The door is painted (and more so now than in the photo above; the sidelights are also painted green). I still need a few more coats, actually. But that’s the general idea. Chartreuse! Not everyone’s cup of tea, but they can suck it.
You can also see that I’m painting the inside exactly the same. Another exciting element to this photo below is the insulation! I took over this job from Casey and managed to use up the whole pallet that we purchased. Thirty sheets. We’ve also used up four rolls of Reflectix at this point; about half of one more roll and we will be completely radiant-barrier-ed.
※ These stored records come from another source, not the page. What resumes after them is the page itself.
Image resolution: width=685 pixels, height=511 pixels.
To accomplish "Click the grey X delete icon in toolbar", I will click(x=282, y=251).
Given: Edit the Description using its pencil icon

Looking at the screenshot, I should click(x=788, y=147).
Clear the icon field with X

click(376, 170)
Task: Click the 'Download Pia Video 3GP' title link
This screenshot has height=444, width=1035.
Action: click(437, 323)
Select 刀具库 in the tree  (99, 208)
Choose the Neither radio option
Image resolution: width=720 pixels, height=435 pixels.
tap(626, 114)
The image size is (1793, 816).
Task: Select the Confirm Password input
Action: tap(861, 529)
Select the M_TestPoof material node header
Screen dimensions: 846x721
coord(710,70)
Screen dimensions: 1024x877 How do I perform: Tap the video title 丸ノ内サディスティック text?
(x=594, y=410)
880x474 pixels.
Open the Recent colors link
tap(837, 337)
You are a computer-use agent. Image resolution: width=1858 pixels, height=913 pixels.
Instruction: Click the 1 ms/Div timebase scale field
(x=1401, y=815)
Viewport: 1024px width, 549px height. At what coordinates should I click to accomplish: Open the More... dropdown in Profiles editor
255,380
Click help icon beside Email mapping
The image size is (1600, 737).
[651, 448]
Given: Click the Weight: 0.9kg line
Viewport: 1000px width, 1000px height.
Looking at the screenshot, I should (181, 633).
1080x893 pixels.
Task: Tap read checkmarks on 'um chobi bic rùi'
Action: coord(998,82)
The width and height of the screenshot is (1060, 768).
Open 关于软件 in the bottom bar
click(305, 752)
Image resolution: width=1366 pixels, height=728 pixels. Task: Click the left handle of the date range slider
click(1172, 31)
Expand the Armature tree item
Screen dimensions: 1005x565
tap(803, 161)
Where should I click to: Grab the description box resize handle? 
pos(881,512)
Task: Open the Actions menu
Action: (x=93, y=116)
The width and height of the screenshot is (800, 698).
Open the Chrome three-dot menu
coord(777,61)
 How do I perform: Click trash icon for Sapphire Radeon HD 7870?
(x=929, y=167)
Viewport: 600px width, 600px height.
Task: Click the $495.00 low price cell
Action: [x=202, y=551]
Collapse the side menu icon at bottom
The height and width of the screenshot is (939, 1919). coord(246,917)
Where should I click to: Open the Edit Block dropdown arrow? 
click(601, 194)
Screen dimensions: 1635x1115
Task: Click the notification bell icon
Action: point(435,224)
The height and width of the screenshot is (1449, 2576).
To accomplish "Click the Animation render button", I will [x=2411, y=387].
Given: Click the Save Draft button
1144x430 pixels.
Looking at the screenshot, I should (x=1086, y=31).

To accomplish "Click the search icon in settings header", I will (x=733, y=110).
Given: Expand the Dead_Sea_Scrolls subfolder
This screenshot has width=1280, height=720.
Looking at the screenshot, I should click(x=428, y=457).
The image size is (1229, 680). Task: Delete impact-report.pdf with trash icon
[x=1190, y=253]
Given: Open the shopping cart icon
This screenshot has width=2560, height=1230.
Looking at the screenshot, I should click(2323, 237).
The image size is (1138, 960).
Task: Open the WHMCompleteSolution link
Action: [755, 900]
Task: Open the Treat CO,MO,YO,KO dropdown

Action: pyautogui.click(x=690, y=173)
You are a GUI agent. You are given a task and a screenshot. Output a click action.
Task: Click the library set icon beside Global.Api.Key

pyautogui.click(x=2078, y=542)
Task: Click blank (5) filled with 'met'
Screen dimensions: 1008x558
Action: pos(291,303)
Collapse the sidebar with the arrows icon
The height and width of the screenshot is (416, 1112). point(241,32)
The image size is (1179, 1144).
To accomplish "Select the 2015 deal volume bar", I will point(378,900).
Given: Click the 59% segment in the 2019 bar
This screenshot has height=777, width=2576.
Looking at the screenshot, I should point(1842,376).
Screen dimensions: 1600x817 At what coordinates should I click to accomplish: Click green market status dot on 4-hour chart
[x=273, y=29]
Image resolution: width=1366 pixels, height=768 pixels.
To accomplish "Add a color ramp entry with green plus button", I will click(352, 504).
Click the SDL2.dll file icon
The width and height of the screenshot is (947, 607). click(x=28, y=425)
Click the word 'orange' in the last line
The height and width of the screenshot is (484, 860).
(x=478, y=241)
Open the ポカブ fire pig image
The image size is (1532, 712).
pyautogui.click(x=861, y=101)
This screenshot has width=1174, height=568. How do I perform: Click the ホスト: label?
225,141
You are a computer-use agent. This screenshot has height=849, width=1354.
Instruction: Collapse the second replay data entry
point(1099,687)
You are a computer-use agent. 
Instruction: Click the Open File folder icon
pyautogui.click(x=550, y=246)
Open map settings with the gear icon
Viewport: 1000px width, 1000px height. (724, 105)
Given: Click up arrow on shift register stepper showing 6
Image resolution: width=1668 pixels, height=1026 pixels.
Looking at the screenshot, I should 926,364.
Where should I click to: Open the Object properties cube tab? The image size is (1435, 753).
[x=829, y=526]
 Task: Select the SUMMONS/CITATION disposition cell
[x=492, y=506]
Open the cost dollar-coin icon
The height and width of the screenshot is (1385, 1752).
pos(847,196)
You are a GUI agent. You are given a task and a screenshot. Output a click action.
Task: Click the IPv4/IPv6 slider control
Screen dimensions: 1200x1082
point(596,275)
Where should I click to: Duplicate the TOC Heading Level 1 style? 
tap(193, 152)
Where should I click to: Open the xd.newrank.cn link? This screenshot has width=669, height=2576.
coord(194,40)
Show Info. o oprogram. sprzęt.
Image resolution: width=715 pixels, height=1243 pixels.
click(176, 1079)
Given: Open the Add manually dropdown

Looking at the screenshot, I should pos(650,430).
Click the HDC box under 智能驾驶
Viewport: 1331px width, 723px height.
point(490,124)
It seems like such small, slow, insignificant work, but I tell myself that every minuscule thing I do today is one more minuscule thing that neither one of us has to do later. Even looking at these photos from a few days ago, I like knowing that the house already looks different (Reflectix nearly everywhere).
We ordered the ceiling material (wood of some kind) and will be renting a U-haul this week to pick that up as well as to return the old ceiling material (luan), purchasing the final pallet of insulation (!!!) and some thin drywall for the walls. The electrical plan still needs finishing and then it’s on to that. I think we’re both tired of making decisions. Okay, I know we are both tired of making decisions.
Things I learned:
1) The seemingly innocuous paper on the back of the foam insulation will CUT you terribly.
2) Don’t bother with foam rollers. They suck! Get a nice brush ($5 at Lowe’s) and use that for door painting. We’re using semi-gloss and the color is Citronette from a brand I don’t remember. I also forgot to ask for low-VOC. Oh well.
3) Some work is better than no work. It was two weeks ago that I decided that I could work on the house alone. If I hadn’t cut that first piece of wall insulation, then I’d be a good 15 hours worth of work behind where I am now. Momentum is key; don’t lose it on your build.
4) We are using three layers of 3/4 inch foam insulation which bring us to R-15. The radiant silver barrier behind that adds no R-value but reflects a great bit of heat out of the house (we live in the perfect climate 7 months out of the year; the other 5 is dedicated to the type of weather suited to cooking eggs on the sidewalk).